Quoted passage
The first matter which I wish to notice in it, is your declaration of your never having meant to say, that the author of the pamph let pleaded for parity. I avail myself of this as of what I trust

will be the ground of our future agreement. But, while I hope that your declaration will be as decisive with others as it is with me, you must permit me to think that there is apparently, in your exhibition of some passages of the pamphlet, the meaning of which you have discharged yourself.

You have done away that apparent meaning of the first passage, noticed by me, by printing the whole of it. I allude to the proposal of keeping in view, under a temporary departure from the suc→ cession, the obtaining of it as soon as conveniently might be. Although you now give the proposal entire, you are not willing to admit that injustice was done the author by omitting it. Of designed injustice I have made no charge. But its tendency to mislead, however unintended by you, I inferred from the circumstances, that you had been engaged in a controversy, wherein Episcopacy on one side, and parity on the other, had been the points maintained; that your first mention of the pamphlet was with the declaration, that you had considered it as releasing you from the necessity of exposing arguments of your opponents in favour of Episcopacy; that you represented the author as making a voyage for a purpose which he was convinced might be accomplished as well at home; and that, according to your opinion, the reasonings of the pamphlet applied as forcibly for a final as for a temporary departure. Now it is nothing to the present point, that, in the expressions the last quoted from you, the author may have been supposed not to have intended to serve the cause of parity. I deny all tendency of the pamphlet that way; and, under these circumstances, I submit to the impartial, whether the express proposal of keeping the succession in view were not necessary for the giving a correct idea of the plan proposed.

Task brief
Can you repeat, word for word, the stretch of the passage on the pamphlet from "will be the" through "have discharged yourself."? The records that come next are drawn from a separate source, unrelated to the passage on the pamphlet.

Dataset extract
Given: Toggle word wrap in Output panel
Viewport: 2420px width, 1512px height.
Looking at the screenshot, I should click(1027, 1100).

...

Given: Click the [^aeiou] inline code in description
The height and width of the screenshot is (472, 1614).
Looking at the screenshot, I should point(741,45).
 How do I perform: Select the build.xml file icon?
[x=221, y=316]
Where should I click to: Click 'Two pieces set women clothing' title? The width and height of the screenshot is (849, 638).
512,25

---

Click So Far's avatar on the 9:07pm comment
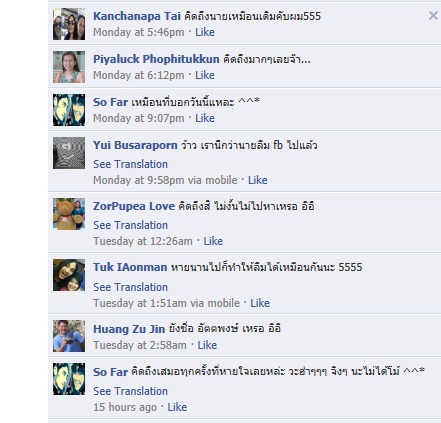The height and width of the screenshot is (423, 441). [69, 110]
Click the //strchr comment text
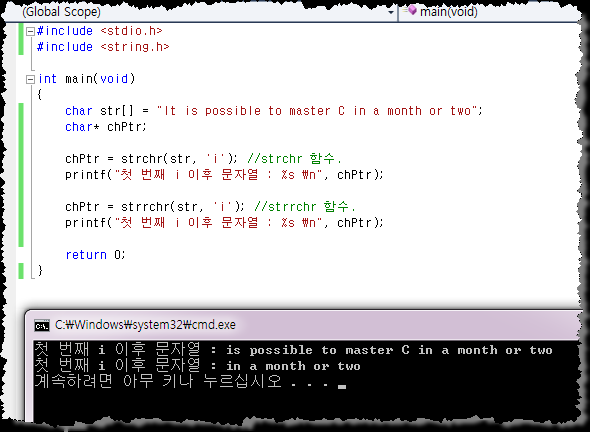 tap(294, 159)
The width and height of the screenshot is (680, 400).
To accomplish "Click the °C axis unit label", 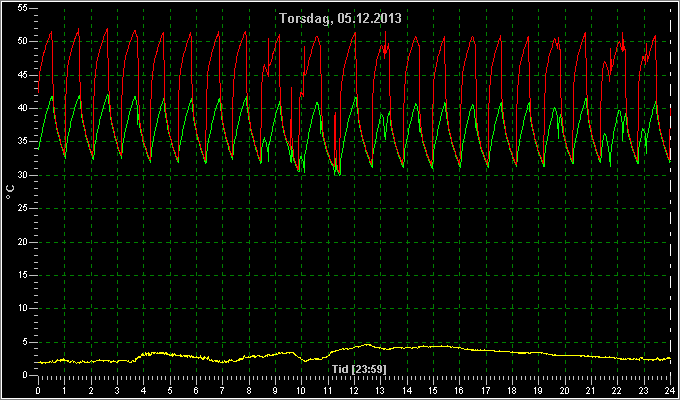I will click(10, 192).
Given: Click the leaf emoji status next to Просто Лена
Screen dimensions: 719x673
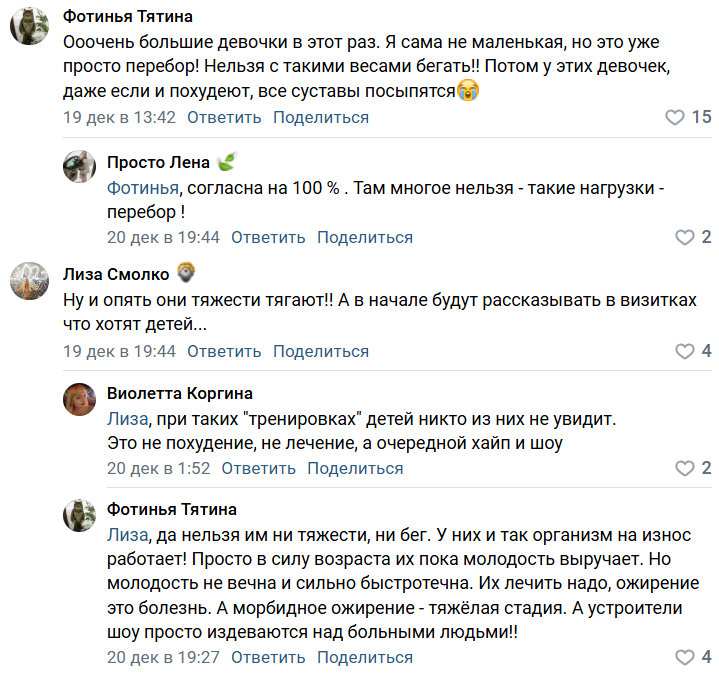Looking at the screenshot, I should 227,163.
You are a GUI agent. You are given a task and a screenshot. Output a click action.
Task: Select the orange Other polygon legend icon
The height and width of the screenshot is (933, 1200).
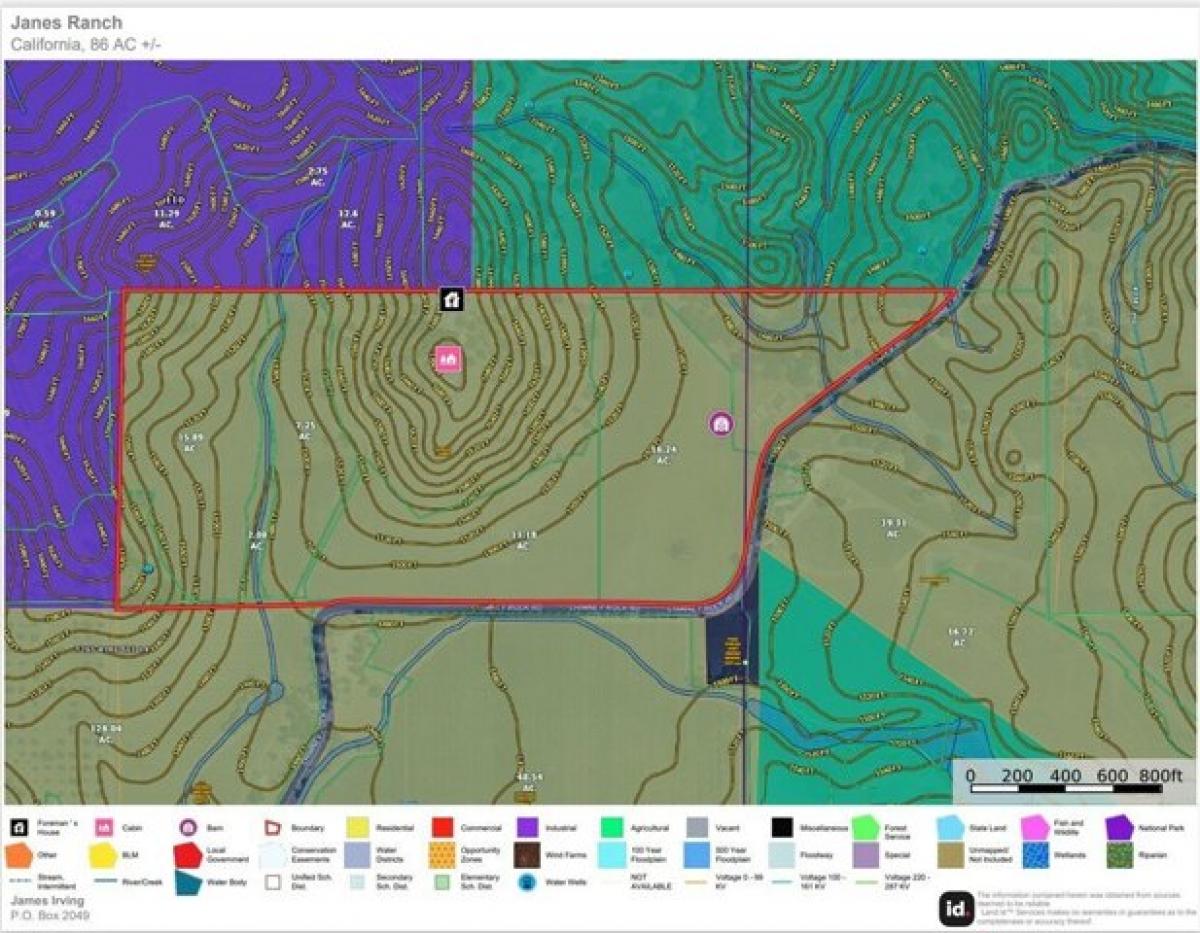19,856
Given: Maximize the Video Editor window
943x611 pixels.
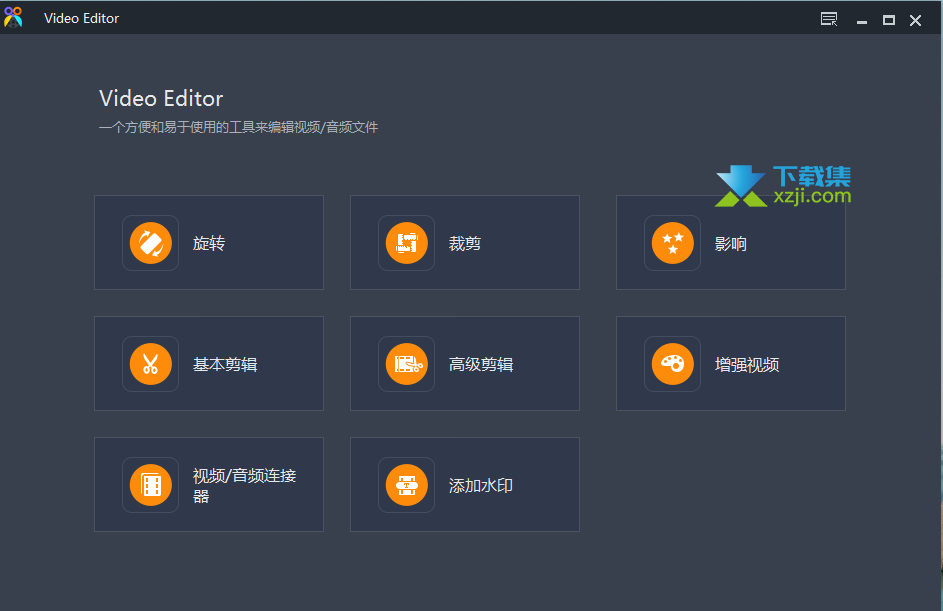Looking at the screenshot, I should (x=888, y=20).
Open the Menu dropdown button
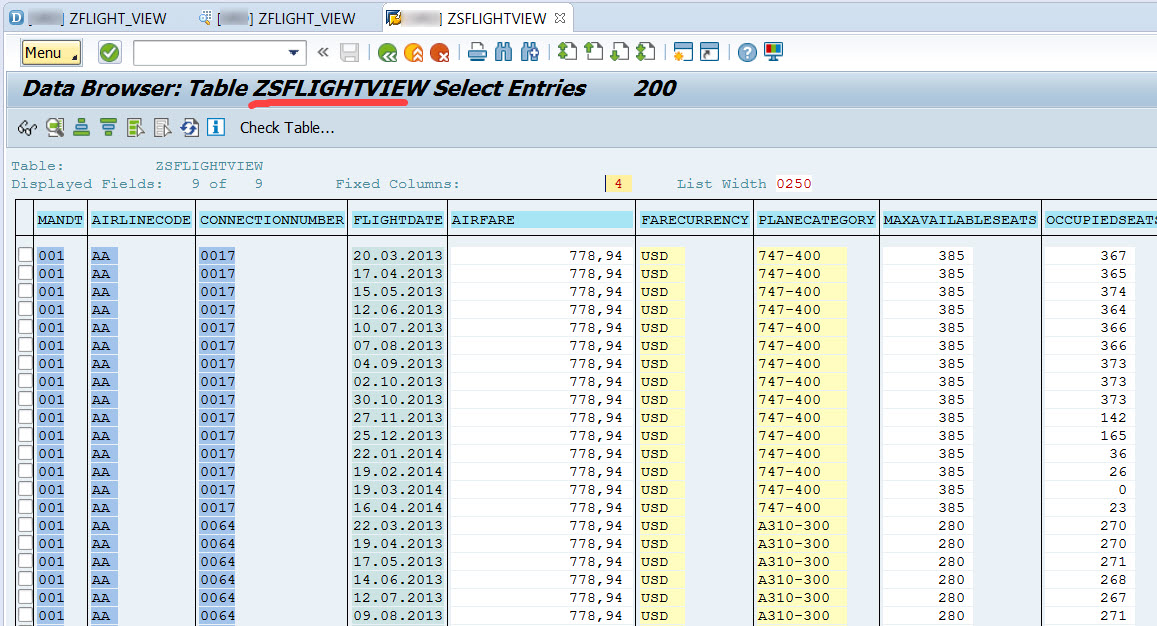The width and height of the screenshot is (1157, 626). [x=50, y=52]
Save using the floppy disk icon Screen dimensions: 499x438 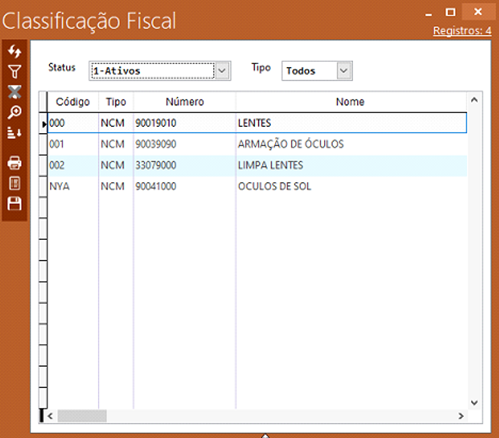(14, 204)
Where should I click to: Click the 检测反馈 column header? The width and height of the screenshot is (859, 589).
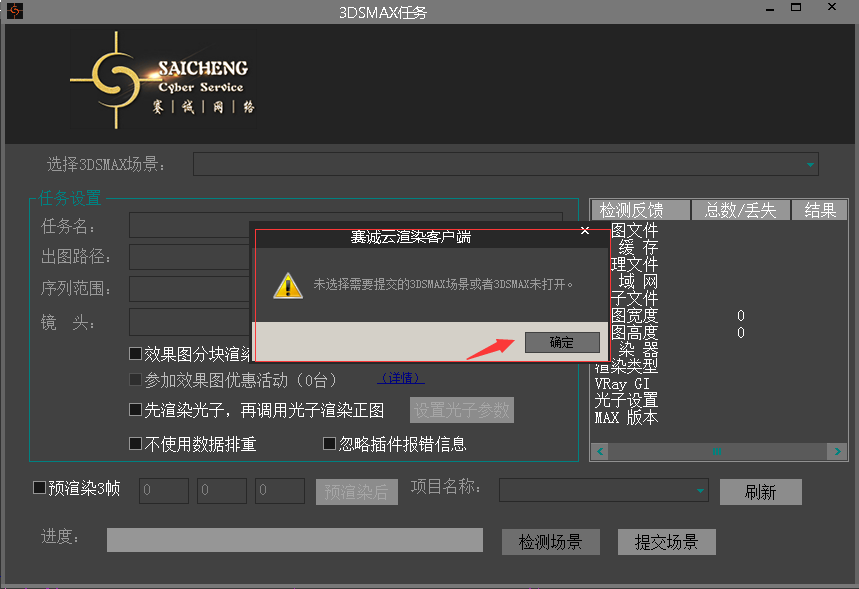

Final result
will be the ground of our future agreement. But, while I hope that your declaration will be as decisive with others as it is with me, you must permit me to think that there is apparently, in your exhibition of some passages of the pamphlet, the meaning of which you have discharged yourself.